Tak też z maskami. I „dystans społeczny”. I zamknięcia szkół. I krajowe ograniczenia mocy. I ograniczenia w podróży. I godzina policyjna.

Ilekroć rząd narzuca regułę, zaczyna działać jak na autopilocie. Bez względu na to, jak bezmózgie, szkodliwe, irracjonalne lub przestarzałe by się to stało, reguła ostatecznie przebija rozumowanie ludzkiego umysłu. 
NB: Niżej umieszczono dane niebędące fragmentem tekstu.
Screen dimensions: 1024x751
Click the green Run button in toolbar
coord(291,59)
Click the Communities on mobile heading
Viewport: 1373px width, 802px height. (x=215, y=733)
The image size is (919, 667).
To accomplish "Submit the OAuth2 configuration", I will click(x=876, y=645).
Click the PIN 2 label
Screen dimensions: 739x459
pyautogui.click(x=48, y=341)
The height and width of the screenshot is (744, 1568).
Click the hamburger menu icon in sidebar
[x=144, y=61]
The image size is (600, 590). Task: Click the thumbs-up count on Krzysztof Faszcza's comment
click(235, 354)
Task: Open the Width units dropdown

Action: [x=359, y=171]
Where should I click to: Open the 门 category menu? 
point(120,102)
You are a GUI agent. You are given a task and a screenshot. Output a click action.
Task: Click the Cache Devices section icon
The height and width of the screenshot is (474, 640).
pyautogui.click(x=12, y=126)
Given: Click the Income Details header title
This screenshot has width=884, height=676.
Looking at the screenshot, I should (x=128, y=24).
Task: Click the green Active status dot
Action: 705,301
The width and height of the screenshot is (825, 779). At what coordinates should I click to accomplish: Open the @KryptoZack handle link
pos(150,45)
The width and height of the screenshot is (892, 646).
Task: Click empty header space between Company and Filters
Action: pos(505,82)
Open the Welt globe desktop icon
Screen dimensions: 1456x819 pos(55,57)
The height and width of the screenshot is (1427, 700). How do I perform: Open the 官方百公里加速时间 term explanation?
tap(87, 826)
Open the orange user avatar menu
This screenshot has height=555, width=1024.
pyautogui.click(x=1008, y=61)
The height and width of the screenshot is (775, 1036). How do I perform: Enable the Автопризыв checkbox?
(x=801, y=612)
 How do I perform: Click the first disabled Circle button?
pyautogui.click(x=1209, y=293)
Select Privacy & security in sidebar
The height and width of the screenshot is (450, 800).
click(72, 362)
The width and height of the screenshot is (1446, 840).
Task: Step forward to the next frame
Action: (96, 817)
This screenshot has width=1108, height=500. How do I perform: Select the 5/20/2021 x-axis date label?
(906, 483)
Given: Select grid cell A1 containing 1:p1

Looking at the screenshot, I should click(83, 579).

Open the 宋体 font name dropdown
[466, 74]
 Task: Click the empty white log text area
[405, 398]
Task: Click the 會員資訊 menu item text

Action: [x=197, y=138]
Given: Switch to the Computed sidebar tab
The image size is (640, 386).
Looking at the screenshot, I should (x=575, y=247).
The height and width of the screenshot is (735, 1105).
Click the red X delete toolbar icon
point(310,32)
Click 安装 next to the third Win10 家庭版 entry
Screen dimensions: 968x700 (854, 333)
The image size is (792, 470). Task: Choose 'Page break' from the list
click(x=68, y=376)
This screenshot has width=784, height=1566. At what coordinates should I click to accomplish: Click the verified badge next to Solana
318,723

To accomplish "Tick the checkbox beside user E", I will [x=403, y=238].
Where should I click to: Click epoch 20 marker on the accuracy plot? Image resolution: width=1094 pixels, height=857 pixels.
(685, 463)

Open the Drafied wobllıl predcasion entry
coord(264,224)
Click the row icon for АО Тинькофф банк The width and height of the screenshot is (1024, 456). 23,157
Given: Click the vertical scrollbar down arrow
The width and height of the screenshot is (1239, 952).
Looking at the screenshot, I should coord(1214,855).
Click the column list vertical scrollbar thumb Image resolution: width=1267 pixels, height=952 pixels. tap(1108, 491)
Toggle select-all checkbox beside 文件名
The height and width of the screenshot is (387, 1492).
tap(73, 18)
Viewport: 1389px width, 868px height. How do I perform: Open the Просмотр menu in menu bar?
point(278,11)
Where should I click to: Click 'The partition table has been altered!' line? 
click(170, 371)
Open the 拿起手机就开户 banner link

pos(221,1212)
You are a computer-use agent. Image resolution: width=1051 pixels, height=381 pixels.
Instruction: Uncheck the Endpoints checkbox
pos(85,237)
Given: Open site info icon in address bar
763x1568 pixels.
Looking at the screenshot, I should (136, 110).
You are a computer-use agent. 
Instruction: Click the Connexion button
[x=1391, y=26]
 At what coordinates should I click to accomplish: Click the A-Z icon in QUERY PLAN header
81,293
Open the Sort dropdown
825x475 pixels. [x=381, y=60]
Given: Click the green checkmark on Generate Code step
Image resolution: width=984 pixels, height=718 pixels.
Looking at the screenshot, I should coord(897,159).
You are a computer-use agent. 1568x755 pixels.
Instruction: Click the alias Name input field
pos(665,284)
Staje się to bardzo poważną sprawą dotyczącą zdrowia. Rządząc tym sektorem życia, nie chcesz władcy, który nie reaguje na nowe informacje, nowe dowody i innowacje — reżimu, który specjalizuje się w przestrzeganiu rutyny, nieważne jak złej, zamiast ulepszania się z myślą o sprawdzalnym celu.

To dlatego w społeczeństwach, w których rządzą takie sklerotyczne czynniki, wszystko zapada w stan zamrożenia. Dlatego nawet dzisiaj Kuba wydaje się być obrazem lat 1950. XX wieku. To dlatego, kiedy kurtyna została odsunięta na Niemcy Wschodnie i stary Związek Radziecki, znaleźliśmy społeczeństwa, które wydawały się utknąć w przeszłości. To dlatego usługi pocztowe nie wydają się wprowadzać innowacji i dlatego szkoły publiczne nadal mają strukturę tak, jakby były w latach siedemdziesiątych. Raz ustalony plan rządowy ma tendencję do trzymania się, nawet jeśli nie osiąga swoich celów.

Przypadek szturchania i wąchania w pakowaniu mięsa powinien służyć jako ostrzeżenie przed wszystkimi środkami, które mają na celu poprawę naszego zdrowia, niezależnie od tego, czy mają nas chronić przed chorobami, zrównoważyć naszą dietę, czy zapewnić nam bezpieczeństwo lub z jakiegokolwiek innego powodu. Żyjemy w świecie zmian i rosnącej wiedzy. Nasze życie i dobrobyt zależą od systemów ekonomicznych, które mogą reagować na zmiany, wydobywać tę rosnącą wiedzę i umożliwiać jej wykorzystanie w sposób, który służy ludzkim potrzebom. 



Opublikowane pod a Creative Commons Uznanie autorstwa 4.0 Licencja międzynarodowa
W przypadku przedruków ustaw link kanoniczny z powrotem na oryginał Instytut Brownstone Artykuł i autor.

Autor

  • Jeffrey A. Tucker

    Jeffrey Tucker jest założycielem, autorem i prezesem Brownstone Institute. Jest także starszym felietonistą ekonomicznym „Epoch Times”, autorem 10 książek, m.in Życie po zamknięciuoraz wiele tysięcy artykułów w prasie naukowej i popularnej. Wypowiada się szeroko na tematy z zakresu ekonomii, technologii, filozofii społecznej i kultury.

    Zobacz wszystkie posty

Wpłać dziś

Twoje wsparcie finansowe dla Brownstone Institute idzie na wsparcie pisarzy, prawników, naukowców, ekonomistów i innych odważnych ludzi, którzy zostali usunięci zawodowo i wysiedleni podczas przewrotu naszych czasów. Możesz pomóc w wydobyciu prawdy poprzez ich bieżącą pracę.